Given records:
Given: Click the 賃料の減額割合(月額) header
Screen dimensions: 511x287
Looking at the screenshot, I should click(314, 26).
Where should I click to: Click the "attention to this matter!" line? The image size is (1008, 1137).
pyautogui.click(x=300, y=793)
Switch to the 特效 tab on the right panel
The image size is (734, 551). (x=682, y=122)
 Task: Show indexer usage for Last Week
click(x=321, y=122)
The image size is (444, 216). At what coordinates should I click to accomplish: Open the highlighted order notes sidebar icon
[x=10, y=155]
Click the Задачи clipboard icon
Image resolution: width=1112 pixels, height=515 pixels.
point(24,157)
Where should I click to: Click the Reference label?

Work to be completed: Every entry should be restated word for word.

Solution for this problem:
Given: Click the 賃料の減額割合(月額) header
Screen dimensions: 511x287
Looking at the screenshot, I should click(314, 26).
Where should I click to: Click the "attention to this matter!" line? The image size is (1008, 1137).
pyautogui.click(x=300, y=793)
Switch to the 特效 tab on the right panel
The image size is (734, 551). (x=682, y=122)
 Task: Show indexer usage for Last Week
click(x=321, y=122)
The image size is (444, 216). At what coordinates should I click to accomplish: Open the highlighted order notes sidebar icon
[x=10, y=155]
Click the Задачи clipboard icon
Image resolution: width=1112 pixels, height=515 pixels.
point(24,157)
Where should I click to: Click the Reference label?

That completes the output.